EXERCISE REQUIREMENTS: Would you repeat each line below exactly, without the pictures?

(Source data)
<<<<

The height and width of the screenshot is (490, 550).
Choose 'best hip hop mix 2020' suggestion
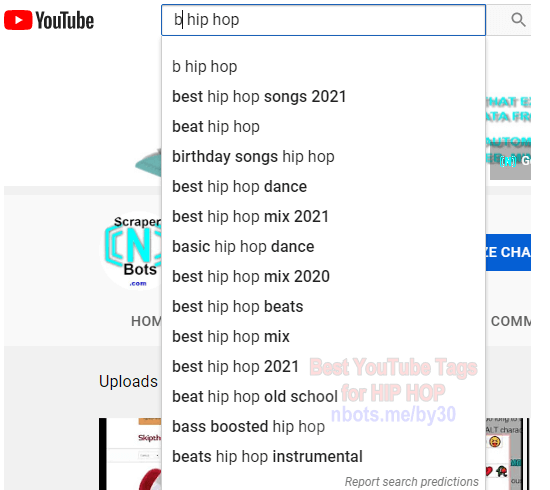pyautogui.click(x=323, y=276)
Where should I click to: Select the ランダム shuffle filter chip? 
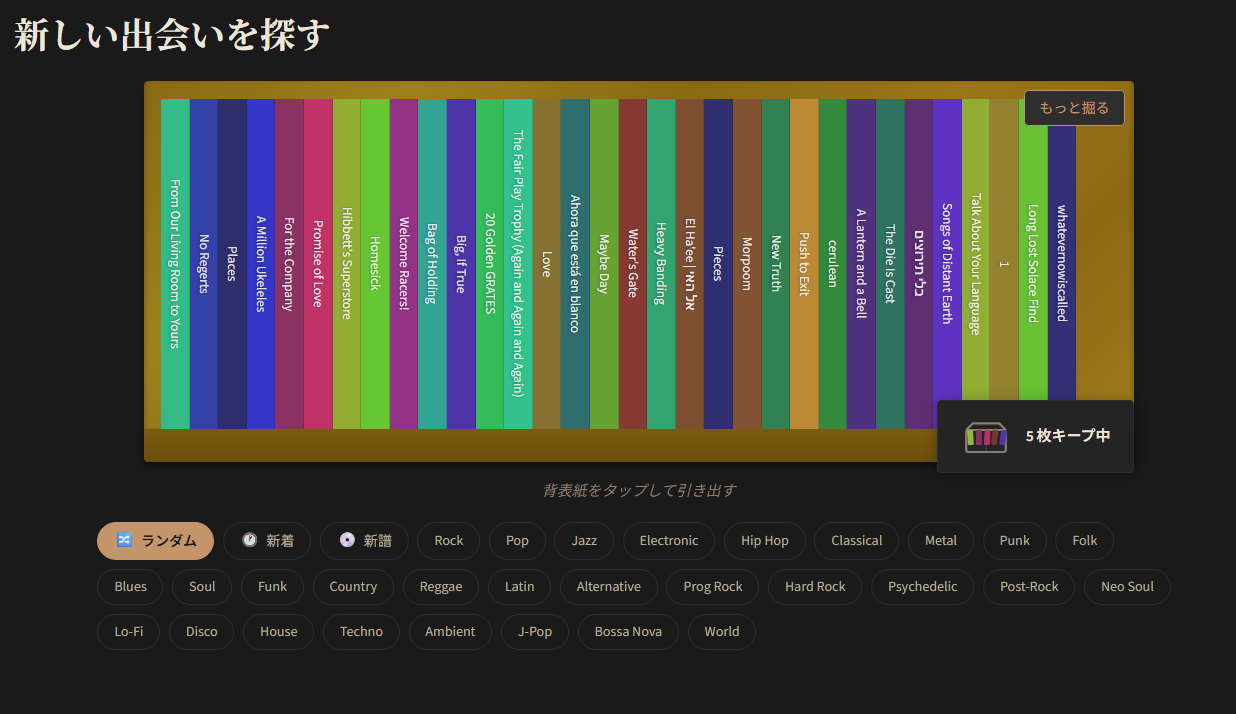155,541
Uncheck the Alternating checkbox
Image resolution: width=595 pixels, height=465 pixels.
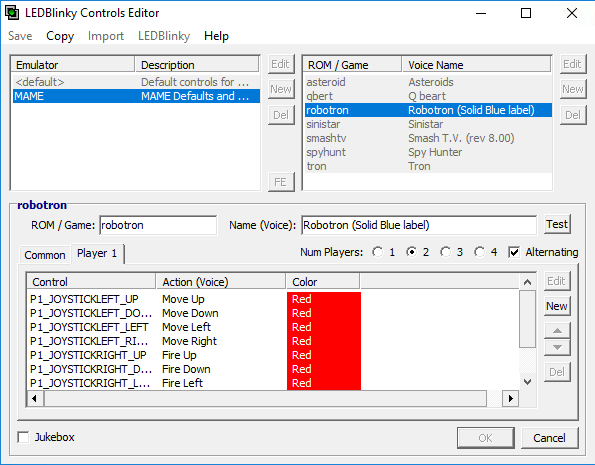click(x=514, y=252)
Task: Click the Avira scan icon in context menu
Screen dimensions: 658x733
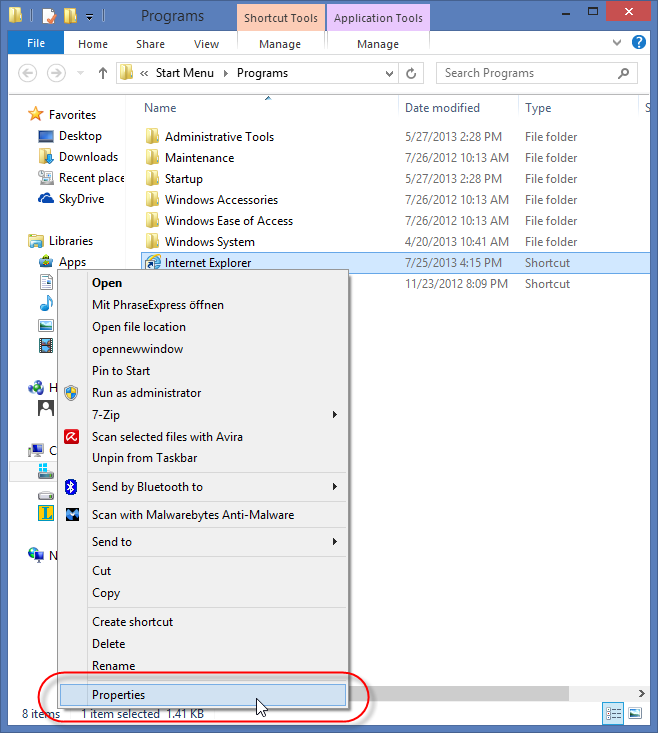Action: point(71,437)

>>>>

SOLVED PROBLEM:
The height and width of the screenshot is (490, 550).
Choose 'best hip hop mix 2020' suggestion
pyautogui.click(x=323, y=276)
Where should I click to: Select the ランダム shuffle filter chip? 
155,541
Uncheck the Alternating checkbox
Image resolution: width=595 pixels, height=465 pixels.
click(x=514, y=252)
Task: Click the Avira scan icon in context menu
Screen dimensions: 658x733
Action: point(71,437)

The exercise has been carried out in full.